Windows Vista では、MS ゴシックと MS 明朝のアップデート (以後 Version 5.0 フォント) が行われ、JIS X 0213:2004 (以後 JIS2004) に対応した日本語 OpenType フォント;MS ゴシック 3 書体(MS ゴシック、MSP ゴシック、MS UI Gothic)、MS 明朝 2 書体(MS 明朝、MSP 明朝)、そして日本語 Clear Type フォントのメイリオ(語源は「明瞭」とのこと)の都合 6 書体を搭載している。



この JIS2004 規格は、「印刷標準字体」と「新人名用漢字」の両方に対応するものだ。Windows Vista 以前の Windows では、JIS 第 1 および第 2 水準漢字の漢字 (JIS X 0208-1997 で規定の第 1、第 2 水準漢字部分 6,355 文字)に加え、1990 年に制定された JIS X 0212 の補助漢字の 5,801 文字を加えた 12,156 文字の漢字セットを標準フォント (以後 Version 2.3 フォント)としていた。字体に関しては、1990 年に改定された JIS90 規格の例示字体を基本的に採用していた。長い間、表外漢字(常用漢字表に定めの無い漢字)の字体に関する標準がなかったが、2000 年 12 月の国語審議会答申で「表外漢字字体表」が制定されたのを受け、2004 年に JIS2004 として表外漢字字体表に対する「印刷標準字体」が規定された。



2004 年 9 月には戸籍法施行規則の一部が改正され、子供の名前に用いることができる漢字が大幅に拡張され、「新人名用漢字」として公示された。追加された漢字の字種は JIS2004 の中から選定され、字体に関しては「印刷標準字体」が採用された。したがって、官公庁などで「新人名漢字」のすべてに対応しなければならない業務では、JIS2004 に対するフォントを搭載した Windows Vista は、魅力的だ。



この様に、Version 5.0 フォントは、新世代のフォントではあるが、幾つか互換性の問題が発生する。1つ目の問題は、Version 5.0 フォントでは、一部の文字字体が JIS2004 の「印刷標準字体」に対応するために変更 (以前の Version 2.3 フォントでは、JIS90 の例示字体)されていることだ。これにより、たとえ同じアプリケーションのデーターを用いても、Windows Vista 上とそれ以前の Windows 上では、表示される一部の文字の字体が変わってしまうという問題が発生する。またホストベースのプリンタでは、印刷する PC 上のフォントにより、印刷結果が異なってしまう問題が発生する。
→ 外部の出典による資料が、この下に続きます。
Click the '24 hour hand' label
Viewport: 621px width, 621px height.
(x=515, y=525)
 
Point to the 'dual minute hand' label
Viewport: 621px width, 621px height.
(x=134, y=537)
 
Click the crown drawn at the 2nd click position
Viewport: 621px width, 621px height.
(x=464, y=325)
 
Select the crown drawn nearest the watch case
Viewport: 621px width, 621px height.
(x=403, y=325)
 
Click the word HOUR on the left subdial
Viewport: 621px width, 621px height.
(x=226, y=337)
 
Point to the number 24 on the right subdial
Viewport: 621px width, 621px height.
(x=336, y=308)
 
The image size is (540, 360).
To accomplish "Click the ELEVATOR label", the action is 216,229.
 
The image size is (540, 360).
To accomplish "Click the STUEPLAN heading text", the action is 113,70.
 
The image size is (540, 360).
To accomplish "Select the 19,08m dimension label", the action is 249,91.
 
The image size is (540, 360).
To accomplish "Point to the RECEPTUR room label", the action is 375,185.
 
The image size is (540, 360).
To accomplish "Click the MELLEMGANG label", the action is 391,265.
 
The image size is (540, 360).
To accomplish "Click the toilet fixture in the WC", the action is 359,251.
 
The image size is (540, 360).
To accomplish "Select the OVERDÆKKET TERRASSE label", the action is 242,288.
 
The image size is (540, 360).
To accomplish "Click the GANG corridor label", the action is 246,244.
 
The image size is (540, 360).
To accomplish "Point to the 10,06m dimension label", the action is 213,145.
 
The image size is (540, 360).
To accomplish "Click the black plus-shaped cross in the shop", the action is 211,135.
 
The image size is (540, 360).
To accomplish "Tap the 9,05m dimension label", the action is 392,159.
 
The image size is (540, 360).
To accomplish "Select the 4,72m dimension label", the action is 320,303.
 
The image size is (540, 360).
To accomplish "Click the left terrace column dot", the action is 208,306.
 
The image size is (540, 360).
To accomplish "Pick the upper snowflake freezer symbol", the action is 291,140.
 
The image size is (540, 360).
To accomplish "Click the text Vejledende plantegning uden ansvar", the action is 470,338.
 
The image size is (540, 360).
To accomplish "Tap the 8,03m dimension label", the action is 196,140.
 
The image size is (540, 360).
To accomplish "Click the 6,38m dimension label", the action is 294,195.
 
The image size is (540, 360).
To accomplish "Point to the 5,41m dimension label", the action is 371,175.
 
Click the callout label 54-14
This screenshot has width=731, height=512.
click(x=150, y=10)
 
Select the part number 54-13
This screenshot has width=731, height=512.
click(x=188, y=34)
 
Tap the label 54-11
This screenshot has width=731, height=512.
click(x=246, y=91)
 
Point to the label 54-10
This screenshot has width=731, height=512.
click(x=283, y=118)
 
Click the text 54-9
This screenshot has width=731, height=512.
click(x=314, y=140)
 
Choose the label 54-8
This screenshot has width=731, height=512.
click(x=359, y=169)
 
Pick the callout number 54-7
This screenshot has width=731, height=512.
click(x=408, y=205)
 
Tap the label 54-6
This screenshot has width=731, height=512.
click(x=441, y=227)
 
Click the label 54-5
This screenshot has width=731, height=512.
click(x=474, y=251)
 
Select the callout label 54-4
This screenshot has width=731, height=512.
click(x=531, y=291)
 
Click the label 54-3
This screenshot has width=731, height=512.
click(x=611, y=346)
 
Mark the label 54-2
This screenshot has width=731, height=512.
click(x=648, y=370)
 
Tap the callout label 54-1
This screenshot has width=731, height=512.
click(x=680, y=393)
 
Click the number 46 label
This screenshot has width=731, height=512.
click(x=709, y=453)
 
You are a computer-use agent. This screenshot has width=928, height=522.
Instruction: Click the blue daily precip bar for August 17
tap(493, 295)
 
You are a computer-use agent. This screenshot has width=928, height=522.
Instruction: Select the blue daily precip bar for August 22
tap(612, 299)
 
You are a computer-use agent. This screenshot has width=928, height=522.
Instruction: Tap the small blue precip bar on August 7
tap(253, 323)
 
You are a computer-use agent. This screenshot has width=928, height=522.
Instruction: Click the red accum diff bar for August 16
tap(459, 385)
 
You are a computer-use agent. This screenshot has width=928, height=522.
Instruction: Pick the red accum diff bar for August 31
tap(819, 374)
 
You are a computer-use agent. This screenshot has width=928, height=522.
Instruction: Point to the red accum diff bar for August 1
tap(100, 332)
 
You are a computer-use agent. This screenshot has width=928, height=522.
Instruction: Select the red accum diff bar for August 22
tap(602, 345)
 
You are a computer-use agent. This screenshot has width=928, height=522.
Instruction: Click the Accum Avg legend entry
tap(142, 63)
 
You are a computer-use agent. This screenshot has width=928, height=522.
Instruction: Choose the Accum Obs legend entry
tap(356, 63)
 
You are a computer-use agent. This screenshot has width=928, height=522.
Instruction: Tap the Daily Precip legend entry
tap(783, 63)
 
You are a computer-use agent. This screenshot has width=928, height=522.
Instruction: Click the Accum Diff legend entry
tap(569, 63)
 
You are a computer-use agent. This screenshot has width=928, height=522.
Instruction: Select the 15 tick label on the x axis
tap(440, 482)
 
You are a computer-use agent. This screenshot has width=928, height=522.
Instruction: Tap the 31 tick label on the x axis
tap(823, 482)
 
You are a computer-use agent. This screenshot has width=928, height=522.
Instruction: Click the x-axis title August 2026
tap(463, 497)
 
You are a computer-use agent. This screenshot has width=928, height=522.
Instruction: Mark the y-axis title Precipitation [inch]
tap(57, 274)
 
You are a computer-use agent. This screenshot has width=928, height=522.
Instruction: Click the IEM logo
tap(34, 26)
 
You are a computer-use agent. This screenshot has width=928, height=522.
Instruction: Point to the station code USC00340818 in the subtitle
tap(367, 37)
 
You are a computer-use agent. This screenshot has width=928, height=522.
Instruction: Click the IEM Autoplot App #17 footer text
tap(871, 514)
また PDF を作成する場合、フォントを埋め込まない設定で PDF 生成した場合には、PDF を表示する PC プラットフォームのフォント環境によって文字字体が変わってしまうという問題が発生する。尚、XPS ドキュメントの場合には、フォントの埋め込みが基本となるため、開く環境により表示される字体が変わる問題は発生しない。



2つ目の問題は、Windows Vista 上で作成されたデーターを Windows Vista 以前の Windows 上で開くと、Version 5.0 フォントで新たに追加された文字が表示できない問題が発生する。特に、CJK extension B に属する文字では問題が深刻だ。 CJK extension B(CJK統合漢字拡張B領域)とは、Unicode の符号範囲で U+20000 から U+2A6DF の第 2 面にマッピングされている文字である。上記コードは Windows 上では UTF-16 のサロゲートペア (Surrogate pair) (2 つの 16-bit 符号単位で 1 つの文字を表す)としてでサポートされる。(JIS2004 には CJK extension B に属する文字が 303 文字存在する。)アプリケーションが、UTF-16 コードを処理できない (UCS2 のみに対応する)場合、もしくは Version 2.3 フォントを使用している場合、これらのサロゲートペアの文字は「??」もしくは「□□」などで表示されてしまうことがある。これは、単なる文字化けではく、1 つの文字が 2 つの文字スペースになるので問題は更に深刻だ。



またフォント搭載型のプリンタに印刷する場合にも注意が必要だ。通常プリンタには JIS2004 で追加された文字が搭載されているとは思えないので、これら新しい文字を含む可能性のあるドキュメントを印刷する場合には注意が必要だ。たとえ、Version 2.3 フォントにも存在する範囲の文字だけを使っていても、文字字体が異なる問題が発生することが予測される。葛飾区の「葛」や「辻」等の漢字をテスト印刷することにより印刷結果を確認するのが良いかもしれない。勿論、ダイナミックダウンロードで、文字グリフデーターを印刷ジョブ内に埋め込む場合には、表示と印刷の違いは発生しない。



マイクロソフトでは、幾つかのフォント移行シナリオを用意しているようであり、幾つかのフォントセットをマイクロソフトはダウンロード提供している。詳細は、マイクロソフトの Web ページを参照されたい。